Bernanke reitera que EUA ainda precisam de juro baixo

A economia dos Estados Unidos ainda precisa de taxas de juros em níveis recorde de baixa por vários meses pelo menos, porque a recuperação deve ser lenta, reiterou o presidente do Federal Reserve (Fed, banco central norte-americano), Ben Bernanke. No segundo dia de seu depoimento semestral ao Congresso sobre política monetária, Bernanke disse ao Comitê de Bancos do Senado que o mercado de trabalho norte-americano deve continuar fraco e a inflação contida nos próximos dois anos.
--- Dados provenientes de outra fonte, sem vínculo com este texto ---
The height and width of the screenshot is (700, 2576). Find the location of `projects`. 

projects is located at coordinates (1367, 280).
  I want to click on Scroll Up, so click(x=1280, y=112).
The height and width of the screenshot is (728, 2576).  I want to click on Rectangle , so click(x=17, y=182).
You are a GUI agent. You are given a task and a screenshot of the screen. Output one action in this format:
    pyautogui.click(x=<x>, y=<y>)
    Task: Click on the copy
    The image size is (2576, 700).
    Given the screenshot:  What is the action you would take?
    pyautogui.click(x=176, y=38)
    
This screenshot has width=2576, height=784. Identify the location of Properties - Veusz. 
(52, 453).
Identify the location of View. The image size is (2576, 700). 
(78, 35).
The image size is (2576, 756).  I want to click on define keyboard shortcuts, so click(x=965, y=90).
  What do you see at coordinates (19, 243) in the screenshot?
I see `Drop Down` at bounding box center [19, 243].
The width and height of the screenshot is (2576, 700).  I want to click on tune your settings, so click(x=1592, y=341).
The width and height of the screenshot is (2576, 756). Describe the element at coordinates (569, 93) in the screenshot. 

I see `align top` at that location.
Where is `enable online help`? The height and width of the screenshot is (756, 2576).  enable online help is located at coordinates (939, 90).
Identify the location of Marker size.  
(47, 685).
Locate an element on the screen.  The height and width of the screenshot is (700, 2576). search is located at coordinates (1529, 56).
Bernanke usou o mesmo texto apresentado ontem ao Comitê de Serviços Financeiros da Câmara.

REGINA CARDEAL E MARCÍLIO SOUZA, Agencia Estado

25 de fevereiro de 2010 | 12h50

Bernanke disse também que o banco central norte-americano vai examinar as transações com derivativos que o Goldman Sachs e outros bancos dos EUA fizeram com a Grécia, em meio a preocupações de que as instituições financeiras podem ter sido usadas para ajudar o governo grego a esconder sua dívida. "Estamos olhando para uma série de questões relacionadas ao Goldman Sachs e outras companhias e seus acordos de derivativos com a Grécia", disse Bernanke ao Comitê Bancário do Senado, acrescentando que a SEC (comissão norte-americana que lida com valores mobiliários) também explora o assunto.

O presidente do Comitê, Christopher Dodd (democrata de Connecticut), perguntou a Bernanke se os bancos deveriam ser impedidos de usar transações que intencionalmente permitam corridas contra um país. Bernanke disse que operações semelhantes podem ser úteis com proteção, mas acrescentou que "obviamente o uso desses instrumentos de forma a desestabilizar intencionalmente uma companhia ou um país é contraproducente".

Empregos

Bernanke disse na audiência perante o Comitê Bancário do Senado que o mau tempo pode impactar o próximo relatório mensal de empregos, e alertou que a leitura dos números deve ser feita com cautela. O relatório de emprego referente a fevereiro será divulgado em 5 de março. Hoje o Departamento de Trabalho dos EUA informou que o número de trabalhadores norte-americanos que entraram pela primeira vez com pedido de auxílio-desemprego subiu 22 mil, para 496 mil, após ajustes sazonais, na semana até o dia 20. Economistas esperavam queda de 13 mil pedidos e o indicador pesa sobre o mercado de ações.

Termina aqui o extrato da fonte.